Radiation-induced damage of DNA has been shown to lead to bridged cyclo-nucleosides, with the cyclo-purines, cyclo-dA and cyclo-dG, predominantly formed.
In Glen Report 21.1, Page 10, we introduced 5',8-Cyclo-dA CE Phosphoramidite, (1) on Back Page, in an article that described the repair of DNA damage by Nucleotide Excision Repair (NER) and Base Excision Repair (BER) mechanisms, while focusing specifically on the repair of cyclo-purine lesions. In this article, we update the biological effects of cyclo-purines in DNA while introducing a new Cyclo-dG-CE Phosphoramidite monomer.
The cyclo-purines are formed when a free radical is induced at the C5’ of the deoxyribose sugar by attack by hydroxyl radicals, photolysis or other ionizing processes. The C5’ free radical inserts into the C8-N7 double bond of the adjacent purine residue to form 5’,8-cyclo-purine as either a 5’R or 5’S diastereomer. Of the two diastereomers, the (5’S) cyclo-purine appears to be the most cytotoxic.1 Cyclo-dA is more prevalent than cyclo-dG in DNA damage. Cyclo-purines have been shown to cause significant distortion of the regular DNA helix and these lesions are repaired not by BER but by NER.2,3
In the absence of repair by NER proteins, cyclo-purines accumulate in cells and can block mammalian RNA polymerase II and replicative DNA polymerases.4,5 The distortion in nucleoside structure caused by the C5’-C8 covalent bond perturbs regular hydrogen bonding with the complementary base and has the potential to disrupt normal enzymatic activity in cells. Such DNA lesions may cause polymerase enzymes to be blocked and the efficiency and fidelity of DNA replication may be compromised. The potential for mutations to occur in cells is consequently magnified.6
More recent research on the structure of duplexes containing cyclo-dG has confirmed that base stacking is perturbed at the cyclo-dG site, as well as at adjacent base pairs. Further work7 revealed that mis-insertion of dT or dA opposite the cyclo-dG site can occur. The authors also showed8 that a cyclo-dG…dT mismatch occurs and adopts a wobble base pairing providing a rationale for the observed cyclo-dG -> dA transitions. However, no hydrogen bonding was detected between the cyclo-dG…dA base pair, which is consistent with the observed low levels of cyclo-dG -> dT transitions.
Interestingly, Saccharomyces Cerevisiae and human polymerase eta (pol eta) are able to insert the correct complementary bases opposite cyclo-purines and their adjacent 5' nucleosides at fidelities and efficiencies that are similar to those of their respective undamaged nucleosides. Pol eta’s accurate and efficient bypass of the cyclo-purines contrasts with the mutagenic bypass by other polymerases. The results suggest that pol eta may function in cells to alleviate the cellular burden of endogenously induced DNA lesions, including cyclo-dA and cyclo-dG.9
It is clear that interest in cyclo-dA and cyclo-dG lesions remains high for investigation of cellular DNA damage and repair. We have offered the cyclo-dA monomer since 2009 and we are now happy to add cyclo-dG to our DNA damage and repair toolbox.
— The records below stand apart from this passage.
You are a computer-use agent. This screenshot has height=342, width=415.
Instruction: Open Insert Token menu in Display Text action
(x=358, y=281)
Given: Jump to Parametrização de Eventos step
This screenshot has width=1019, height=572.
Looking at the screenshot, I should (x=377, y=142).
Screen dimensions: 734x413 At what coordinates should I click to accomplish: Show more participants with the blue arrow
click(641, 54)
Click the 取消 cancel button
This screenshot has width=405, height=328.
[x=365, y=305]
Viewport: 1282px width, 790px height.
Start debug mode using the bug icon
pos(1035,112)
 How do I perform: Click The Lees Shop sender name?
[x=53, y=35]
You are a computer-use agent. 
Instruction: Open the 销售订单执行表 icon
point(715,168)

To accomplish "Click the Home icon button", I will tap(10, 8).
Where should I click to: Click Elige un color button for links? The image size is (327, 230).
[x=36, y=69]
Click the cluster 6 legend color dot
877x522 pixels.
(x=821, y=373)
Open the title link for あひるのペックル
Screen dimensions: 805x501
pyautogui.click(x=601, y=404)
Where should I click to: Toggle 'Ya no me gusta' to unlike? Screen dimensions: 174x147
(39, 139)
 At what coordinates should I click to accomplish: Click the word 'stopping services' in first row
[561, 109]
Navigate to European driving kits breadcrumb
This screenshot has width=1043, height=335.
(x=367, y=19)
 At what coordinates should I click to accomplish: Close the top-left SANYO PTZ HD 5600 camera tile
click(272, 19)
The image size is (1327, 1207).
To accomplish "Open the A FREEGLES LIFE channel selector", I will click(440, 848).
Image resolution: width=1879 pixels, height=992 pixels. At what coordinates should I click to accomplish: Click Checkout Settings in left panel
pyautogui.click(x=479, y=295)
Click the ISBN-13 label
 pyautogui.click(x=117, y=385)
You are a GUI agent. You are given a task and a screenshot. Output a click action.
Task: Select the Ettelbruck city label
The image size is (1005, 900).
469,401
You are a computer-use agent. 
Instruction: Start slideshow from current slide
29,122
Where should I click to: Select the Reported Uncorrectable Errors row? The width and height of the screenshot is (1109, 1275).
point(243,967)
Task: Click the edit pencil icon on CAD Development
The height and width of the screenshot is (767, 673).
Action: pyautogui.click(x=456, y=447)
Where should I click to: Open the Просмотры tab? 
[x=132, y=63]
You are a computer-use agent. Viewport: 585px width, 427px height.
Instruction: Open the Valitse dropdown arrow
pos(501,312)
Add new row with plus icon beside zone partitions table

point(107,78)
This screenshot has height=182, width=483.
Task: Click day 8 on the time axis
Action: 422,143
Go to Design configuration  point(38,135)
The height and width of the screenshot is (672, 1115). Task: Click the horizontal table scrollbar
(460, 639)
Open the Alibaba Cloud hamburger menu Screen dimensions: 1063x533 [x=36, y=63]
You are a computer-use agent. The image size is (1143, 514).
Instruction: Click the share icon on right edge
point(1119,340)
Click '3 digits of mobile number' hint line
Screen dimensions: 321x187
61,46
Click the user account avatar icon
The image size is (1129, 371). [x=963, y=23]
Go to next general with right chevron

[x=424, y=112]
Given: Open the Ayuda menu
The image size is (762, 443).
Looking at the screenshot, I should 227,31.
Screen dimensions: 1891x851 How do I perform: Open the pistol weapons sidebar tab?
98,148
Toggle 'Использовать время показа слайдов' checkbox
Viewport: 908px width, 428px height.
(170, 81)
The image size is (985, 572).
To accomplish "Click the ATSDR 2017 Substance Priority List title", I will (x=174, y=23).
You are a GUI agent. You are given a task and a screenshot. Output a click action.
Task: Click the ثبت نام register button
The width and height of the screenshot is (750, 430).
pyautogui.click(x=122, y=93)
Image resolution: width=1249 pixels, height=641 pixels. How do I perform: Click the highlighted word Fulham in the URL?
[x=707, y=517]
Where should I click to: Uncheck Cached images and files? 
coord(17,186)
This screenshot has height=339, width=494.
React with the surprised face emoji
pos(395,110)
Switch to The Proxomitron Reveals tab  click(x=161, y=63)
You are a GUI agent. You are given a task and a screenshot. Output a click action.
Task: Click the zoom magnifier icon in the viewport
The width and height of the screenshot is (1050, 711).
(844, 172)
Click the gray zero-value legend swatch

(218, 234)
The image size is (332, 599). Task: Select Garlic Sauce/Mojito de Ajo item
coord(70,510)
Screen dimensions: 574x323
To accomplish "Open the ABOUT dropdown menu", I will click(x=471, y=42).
Unfortunately, conventional DMT protection of cyclo-dG is not possible at this time due to severe difficulties encountered in preparing that protected monomer. Instead, 5',8-Cyclo-dG CE Phosphoramidite (2) is offered with a 5’-tetrahydropyran (THP) protecting group. This group is removed by extended treatment with the regular deblock reagent and the subsequent coupling has to be increased to a 15 minute coupling time.